Your answer must match the data word for word.

(Data records)
┌──
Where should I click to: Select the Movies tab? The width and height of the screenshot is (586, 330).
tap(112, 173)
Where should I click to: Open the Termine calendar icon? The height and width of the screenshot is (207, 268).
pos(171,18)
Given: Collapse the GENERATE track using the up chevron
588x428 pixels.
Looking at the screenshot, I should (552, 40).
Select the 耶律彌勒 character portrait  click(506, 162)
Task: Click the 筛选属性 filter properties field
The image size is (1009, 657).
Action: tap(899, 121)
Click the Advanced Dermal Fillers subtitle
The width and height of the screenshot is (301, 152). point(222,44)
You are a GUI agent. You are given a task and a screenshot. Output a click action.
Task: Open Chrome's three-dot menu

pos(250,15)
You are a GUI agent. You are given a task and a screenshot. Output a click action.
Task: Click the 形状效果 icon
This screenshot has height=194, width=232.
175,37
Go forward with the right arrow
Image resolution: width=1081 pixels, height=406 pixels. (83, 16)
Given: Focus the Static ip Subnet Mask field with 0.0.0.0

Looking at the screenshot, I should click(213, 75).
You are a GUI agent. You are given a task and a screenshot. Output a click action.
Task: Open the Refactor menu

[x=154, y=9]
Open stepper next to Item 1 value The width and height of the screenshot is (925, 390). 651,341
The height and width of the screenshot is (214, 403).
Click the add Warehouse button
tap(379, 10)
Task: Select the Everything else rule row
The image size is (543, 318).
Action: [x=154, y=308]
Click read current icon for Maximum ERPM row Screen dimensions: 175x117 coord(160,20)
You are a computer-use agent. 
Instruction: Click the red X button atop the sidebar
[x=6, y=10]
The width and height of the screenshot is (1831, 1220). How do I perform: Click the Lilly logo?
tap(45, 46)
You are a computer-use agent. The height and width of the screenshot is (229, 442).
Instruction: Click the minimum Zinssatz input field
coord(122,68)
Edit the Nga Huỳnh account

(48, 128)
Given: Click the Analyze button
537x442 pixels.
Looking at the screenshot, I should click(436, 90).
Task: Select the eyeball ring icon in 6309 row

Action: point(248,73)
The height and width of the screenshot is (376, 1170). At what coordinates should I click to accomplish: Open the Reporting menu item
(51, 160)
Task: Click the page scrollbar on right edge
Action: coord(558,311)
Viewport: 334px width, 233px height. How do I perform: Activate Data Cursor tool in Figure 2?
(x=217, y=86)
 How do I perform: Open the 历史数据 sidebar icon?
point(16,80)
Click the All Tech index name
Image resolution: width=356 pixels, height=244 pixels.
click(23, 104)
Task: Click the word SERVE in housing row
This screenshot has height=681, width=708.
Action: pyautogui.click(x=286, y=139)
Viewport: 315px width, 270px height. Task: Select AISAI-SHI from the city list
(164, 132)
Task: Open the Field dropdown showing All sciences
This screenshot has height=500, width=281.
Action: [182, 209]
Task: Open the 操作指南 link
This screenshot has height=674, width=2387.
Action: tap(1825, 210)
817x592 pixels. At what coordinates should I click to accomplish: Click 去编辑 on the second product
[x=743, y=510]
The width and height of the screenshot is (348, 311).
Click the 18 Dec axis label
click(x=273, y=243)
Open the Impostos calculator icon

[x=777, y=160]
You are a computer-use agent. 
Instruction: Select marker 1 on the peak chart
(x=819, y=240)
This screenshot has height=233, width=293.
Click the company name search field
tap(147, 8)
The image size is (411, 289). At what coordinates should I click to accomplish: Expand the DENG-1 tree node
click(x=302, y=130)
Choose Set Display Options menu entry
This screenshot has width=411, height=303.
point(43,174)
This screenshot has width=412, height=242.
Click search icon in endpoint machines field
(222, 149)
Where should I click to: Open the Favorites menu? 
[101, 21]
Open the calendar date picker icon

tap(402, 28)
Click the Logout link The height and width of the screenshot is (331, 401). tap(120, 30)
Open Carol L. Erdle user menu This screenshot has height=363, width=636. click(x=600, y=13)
└──
* **Answer box**
Where should I click to: Select the Movies tab? The width and height of the screenshot is (586, 330).
tap(112, 173)
Where should I click to: Open the Termine calendar icon? The height and width of the screenshot is (207, 268).
pos(171,18)
Given: Collapse the GENERATE track using the up chevron
588x428 pixels.
Looking at the screenshot, I should (552, 40).
Select the 耶律彌勒 character portrait  click(506, 162)
Task: Click the 筛选属性 filter properties field
The image size is (1009, 657).
Action: tap(899, 121)
Click the Advanced Dermal Fillers subtitle
The width and height of the screenshot is (301, 152). point(222,44)
You are a GUI agent. You are given a task and a screenshot. Output a click action.
Task: Open Chrome's three-dot menu

pos(250,15)
You are a GUI agent. You are given a task and a screenshot. Output a click action.
Task: Click the 形状效果 icon
This screenshot has height=194, width=232.
175,37
Go forward with the right arrow
Image resolution: width=1081 pixels, height=406 pixels. (83, 16)
Given: Focus the Static ip Subnet Mask field with 0.0.0.0

Looking at the screenshot, I should click(213, 75).
You are a GUI agent. You are given a task and a screenshot. Output a click action.
Task: Open the Refactor menu

[x=154, y=9]
Open stepper next to Item 1 value The width and height of the screenshot is (925, 390). 651,341
The height and width of the screenshot is (214, 403).
Click the add Warehouse button
tap(379, 10)
Task: Select the Everything else rule row
The image size is (543, 318).
Action: [x=154, y=308]
Click read current icon for Maximum ERPM row Screen dimensions: 175x117 coord(160,20)
You are a computer-use agent. 
Instruction: Click the red X button atop the sidebar
[x=6, y=10]
The width and height of the screenshot is (1831, 1220). How do I perform: Click the Lilly logo?
tap(45, 46)
You are a computer-use agent. The height and width of the screenshot is (229, 442).
Instruction: Click the minimum Zinssatz input field
coord(122,68)
Edit the Nga Huỳnh account

(48, 128)
Given: Click the Analyze button
537x442 pixels.
Looking at the screenshot, I should click(436, 90).
Task: Select the eyeball ring icon in 6309 row

Action: point(248,73)
The height and width of the screenshot is (376, 1170). At what coordinates should I click to accomplish: Open the Reporting menu item
(51, 160)
Task: Click the page scrollbar on right edge
Action: coord(558,311)
Viewport: 334px width, 233px height. How do I perform: Activate Data Cursor tool in Figure 2?
(x=217, y=86)
 How do I perform: Open the 历史数据 sidebar icon?
point(16,80)
Click the All Tech index name
Image resolution: width=356 pixels, height=244 pixels.
click(23, 104)
Task: Click the word SERVE in housing row
This screenshot has height=681, width=708.
Action: pyautogui.click(x=286, y=139)
Viewport: 315px width, 270px height. Task: Select AISAI-SHI from the city list
(164, 132)
Task: Open the Field dropdown showing All sciences
This screenshot has height=500, width=281.
Action: [182, 209]
Task: Open the 操作指南 link
This screenshot has height=674, width=2387.
Action: tap(1825, 210)
817x592 pixels. At what coordinates should I click to accomplish: Click 去编辑 on the second product
[x=743, y=510]
The width and height of the screenshot is (348, 311).
Click the 18 Dec axis label
click(x=273, y=243)
Open the Impostos calculator icon

[x=777, y=160]
You are a computer-use agent. 
Instruction: Select marker 1 on the peak chart
(x=819, y=240)
This screenshot has height=233, width=293.
Click the company name search field
tap(147, 8)
The image size is (411, 289). At what coordinates should I click to accomplish: Expand the DENG-1 tree node
click(x=302, y=130)
Choose Set Display Options menu entry
This screenshot has width=411, height=303.
point(43,174)
This screenshot has width=412, height=242.
Click search icon in endpoint machines field
(222, 149)
Where should I click to: Open the Favorites menu? 
[101, 21]
Open the calendar date picker icon

tap(402, 28)
Click the Logout link The height and width of the screenshot is (331, 401). tap(120, 30)
Open Carol L. Erdle user menu This screenshot has height=363, width=636. click(x=600, y=13)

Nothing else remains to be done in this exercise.